Brief: The expected output is each line in the data below that includes the string "window".

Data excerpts
--------
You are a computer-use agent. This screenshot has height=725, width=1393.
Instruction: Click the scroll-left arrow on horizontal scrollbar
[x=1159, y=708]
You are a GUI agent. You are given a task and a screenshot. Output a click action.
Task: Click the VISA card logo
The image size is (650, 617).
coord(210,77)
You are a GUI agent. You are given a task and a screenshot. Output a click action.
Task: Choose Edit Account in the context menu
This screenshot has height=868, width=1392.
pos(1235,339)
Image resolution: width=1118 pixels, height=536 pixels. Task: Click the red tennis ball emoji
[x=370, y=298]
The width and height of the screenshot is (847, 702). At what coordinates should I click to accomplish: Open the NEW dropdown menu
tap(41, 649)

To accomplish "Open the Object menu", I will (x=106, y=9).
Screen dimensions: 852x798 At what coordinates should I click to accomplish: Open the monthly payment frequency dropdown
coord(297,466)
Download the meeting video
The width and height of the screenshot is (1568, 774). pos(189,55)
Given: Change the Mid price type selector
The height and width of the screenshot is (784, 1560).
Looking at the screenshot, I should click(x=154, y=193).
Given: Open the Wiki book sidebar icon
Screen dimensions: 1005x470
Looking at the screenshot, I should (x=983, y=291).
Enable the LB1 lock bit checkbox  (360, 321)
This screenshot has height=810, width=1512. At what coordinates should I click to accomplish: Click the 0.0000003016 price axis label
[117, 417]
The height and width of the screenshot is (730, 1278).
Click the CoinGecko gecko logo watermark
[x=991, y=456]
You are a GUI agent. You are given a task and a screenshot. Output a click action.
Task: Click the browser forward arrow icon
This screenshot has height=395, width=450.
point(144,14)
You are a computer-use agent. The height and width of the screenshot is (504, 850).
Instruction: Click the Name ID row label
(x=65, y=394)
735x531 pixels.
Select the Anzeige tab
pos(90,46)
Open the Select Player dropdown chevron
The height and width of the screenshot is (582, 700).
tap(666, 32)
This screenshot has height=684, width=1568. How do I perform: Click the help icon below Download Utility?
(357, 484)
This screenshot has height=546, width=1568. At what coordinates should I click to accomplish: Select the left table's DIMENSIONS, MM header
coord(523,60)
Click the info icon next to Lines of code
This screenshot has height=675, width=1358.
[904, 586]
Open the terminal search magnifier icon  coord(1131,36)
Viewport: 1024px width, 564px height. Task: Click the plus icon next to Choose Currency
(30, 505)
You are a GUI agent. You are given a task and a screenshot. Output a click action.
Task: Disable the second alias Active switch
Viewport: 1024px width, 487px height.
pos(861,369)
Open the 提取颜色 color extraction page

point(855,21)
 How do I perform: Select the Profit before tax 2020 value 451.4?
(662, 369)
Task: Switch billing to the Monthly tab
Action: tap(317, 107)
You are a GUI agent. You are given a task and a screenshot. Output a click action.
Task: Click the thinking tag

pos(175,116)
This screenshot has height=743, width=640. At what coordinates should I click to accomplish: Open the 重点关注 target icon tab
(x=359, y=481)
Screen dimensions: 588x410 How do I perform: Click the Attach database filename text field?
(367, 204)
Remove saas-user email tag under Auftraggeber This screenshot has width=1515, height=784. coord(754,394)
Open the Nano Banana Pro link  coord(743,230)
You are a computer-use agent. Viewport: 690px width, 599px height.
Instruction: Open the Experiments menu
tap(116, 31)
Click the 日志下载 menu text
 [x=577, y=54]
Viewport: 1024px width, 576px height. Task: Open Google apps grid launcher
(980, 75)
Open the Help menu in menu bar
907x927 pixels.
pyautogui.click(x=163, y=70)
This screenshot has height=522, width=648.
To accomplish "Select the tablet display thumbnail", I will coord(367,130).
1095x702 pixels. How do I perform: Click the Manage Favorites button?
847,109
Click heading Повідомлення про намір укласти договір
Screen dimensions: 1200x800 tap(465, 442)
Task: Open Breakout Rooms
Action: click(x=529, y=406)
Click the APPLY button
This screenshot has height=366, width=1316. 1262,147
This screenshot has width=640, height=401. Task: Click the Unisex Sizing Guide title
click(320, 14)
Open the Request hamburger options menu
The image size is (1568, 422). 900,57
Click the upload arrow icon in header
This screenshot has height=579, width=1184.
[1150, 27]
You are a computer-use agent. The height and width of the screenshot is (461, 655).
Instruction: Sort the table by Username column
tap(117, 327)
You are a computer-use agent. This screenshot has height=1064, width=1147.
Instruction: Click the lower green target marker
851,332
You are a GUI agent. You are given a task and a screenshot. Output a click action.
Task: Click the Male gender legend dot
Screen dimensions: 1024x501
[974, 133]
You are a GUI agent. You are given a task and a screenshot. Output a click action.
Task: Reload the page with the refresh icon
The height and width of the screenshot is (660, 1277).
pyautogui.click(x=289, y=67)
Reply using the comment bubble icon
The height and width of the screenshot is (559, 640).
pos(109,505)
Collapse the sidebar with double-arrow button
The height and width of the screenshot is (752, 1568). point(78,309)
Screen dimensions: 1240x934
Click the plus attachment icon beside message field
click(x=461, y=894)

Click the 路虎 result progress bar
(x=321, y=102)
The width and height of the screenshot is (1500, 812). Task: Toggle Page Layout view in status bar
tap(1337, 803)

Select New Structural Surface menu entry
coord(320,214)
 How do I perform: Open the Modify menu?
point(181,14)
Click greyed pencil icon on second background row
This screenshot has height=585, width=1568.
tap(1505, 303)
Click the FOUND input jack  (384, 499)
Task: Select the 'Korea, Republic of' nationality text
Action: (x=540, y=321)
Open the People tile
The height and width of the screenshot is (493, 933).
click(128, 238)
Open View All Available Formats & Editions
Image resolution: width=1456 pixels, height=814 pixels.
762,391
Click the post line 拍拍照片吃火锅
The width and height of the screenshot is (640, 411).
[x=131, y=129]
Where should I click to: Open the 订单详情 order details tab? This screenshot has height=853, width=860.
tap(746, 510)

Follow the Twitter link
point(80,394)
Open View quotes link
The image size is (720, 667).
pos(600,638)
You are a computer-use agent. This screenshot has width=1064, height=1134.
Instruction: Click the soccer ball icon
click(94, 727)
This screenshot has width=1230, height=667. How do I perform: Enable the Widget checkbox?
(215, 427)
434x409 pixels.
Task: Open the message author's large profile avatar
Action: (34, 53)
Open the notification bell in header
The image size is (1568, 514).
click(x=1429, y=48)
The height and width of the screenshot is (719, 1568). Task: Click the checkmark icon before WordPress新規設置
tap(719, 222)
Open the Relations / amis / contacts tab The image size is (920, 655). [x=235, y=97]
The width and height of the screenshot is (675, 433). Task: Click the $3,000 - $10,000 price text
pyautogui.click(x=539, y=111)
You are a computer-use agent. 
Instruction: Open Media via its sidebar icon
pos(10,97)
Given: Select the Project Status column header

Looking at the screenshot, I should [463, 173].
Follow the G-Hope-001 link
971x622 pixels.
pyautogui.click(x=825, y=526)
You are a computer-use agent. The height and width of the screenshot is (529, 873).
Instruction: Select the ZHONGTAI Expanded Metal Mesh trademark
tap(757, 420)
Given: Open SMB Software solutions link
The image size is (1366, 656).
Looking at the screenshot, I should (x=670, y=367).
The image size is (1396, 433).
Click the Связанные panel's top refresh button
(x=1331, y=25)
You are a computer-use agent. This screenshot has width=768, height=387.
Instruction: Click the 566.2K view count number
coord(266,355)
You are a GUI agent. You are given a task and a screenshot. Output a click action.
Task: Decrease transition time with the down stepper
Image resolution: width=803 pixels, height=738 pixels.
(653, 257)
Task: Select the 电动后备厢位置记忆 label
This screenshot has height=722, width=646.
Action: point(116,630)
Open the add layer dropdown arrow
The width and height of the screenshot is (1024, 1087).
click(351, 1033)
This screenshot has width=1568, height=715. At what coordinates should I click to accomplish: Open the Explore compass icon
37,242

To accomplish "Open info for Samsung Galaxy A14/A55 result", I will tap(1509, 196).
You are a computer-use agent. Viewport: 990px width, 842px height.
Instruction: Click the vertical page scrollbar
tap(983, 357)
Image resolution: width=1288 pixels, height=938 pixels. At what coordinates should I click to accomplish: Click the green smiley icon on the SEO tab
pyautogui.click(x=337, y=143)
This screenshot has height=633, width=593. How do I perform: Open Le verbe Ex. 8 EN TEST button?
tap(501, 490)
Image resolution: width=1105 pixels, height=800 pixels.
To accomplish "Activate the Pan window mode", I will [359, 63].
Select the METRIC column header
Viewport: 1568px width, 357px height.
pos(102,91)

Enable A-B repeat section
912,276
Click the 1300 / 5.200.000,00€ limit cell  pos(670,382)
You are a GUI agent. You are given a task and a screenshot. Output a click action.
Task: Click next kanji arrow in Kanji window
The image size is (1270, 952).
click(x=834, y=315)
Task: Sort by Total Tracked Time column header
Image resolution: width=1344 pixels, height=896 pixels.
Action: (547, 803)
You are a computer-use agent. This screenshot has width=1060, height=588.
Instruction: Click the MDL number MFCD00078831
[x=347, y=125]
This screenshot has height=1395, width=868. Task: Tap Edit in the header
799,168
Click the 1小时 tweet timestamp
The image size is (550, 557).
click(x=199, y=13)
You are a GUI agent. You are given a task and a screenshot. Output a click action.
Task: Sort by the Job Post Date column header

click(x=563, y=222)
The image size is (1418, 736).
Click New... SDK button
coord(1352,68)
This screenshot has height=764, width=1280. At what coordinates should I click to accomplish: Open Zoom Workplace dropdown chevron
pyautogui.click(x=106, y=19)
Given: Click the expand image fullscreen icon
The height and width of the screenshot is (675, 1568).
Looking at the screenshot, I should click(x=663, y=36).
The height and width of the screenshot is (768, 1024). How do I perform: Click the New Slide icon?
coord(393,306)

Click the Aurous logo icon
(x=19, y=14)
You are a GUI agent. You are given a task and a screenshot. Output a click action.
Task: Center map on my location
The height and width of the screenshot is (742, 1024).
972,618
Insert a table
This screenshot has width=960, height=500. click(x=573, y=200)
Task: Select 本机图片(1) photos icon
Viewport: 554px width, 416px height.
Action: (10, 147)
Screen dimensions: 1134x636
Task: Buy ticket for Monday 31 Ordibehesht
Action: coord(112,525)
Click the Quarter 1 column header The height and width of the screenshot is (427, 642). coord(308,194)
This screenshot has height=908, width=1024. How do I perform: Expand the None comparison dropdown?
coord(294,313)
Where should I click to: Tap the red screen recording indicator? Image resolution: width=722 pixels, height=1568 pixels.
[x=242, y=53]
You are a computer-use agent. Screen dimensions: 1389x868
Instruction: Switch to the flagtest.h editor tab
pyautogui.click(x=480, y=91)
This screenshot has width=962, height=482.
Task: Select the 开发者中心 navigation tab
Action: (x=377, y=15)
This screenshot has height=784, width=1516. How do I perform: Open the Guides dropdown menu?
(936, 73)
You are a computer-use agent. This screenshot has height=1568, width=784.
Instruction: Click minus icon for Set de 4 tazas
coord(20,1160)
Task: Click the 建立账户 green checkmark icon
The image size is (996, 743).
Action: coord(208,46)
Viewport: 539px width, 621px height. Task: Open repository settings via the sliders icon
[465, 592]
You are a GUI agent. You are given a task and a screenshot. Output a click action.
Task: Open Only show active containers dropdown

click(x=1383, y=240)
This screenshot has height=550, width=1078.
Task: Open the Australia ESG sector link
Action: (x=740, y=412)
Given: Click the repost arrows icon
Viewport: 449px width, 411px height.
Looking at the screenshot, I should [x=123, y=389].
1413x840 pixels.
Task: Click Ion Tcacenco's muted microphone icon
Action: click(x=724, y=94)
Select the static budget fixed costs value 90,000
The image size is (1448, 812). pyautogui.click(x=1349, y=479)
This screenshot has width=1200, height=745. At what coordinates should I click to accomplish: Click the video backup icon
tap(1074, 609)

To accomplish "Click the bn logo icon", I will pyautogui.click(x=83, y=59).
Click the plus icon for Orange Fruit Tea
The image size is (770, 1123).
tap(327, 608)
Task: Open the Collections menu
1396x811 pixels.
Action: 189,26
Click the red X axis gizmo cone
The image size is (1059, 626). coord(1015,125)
--------
Solution to the problem:
To accomplish "Activate the Pan window mode", I will [359, 63].
Task: Click next kanji arrow in Kanji window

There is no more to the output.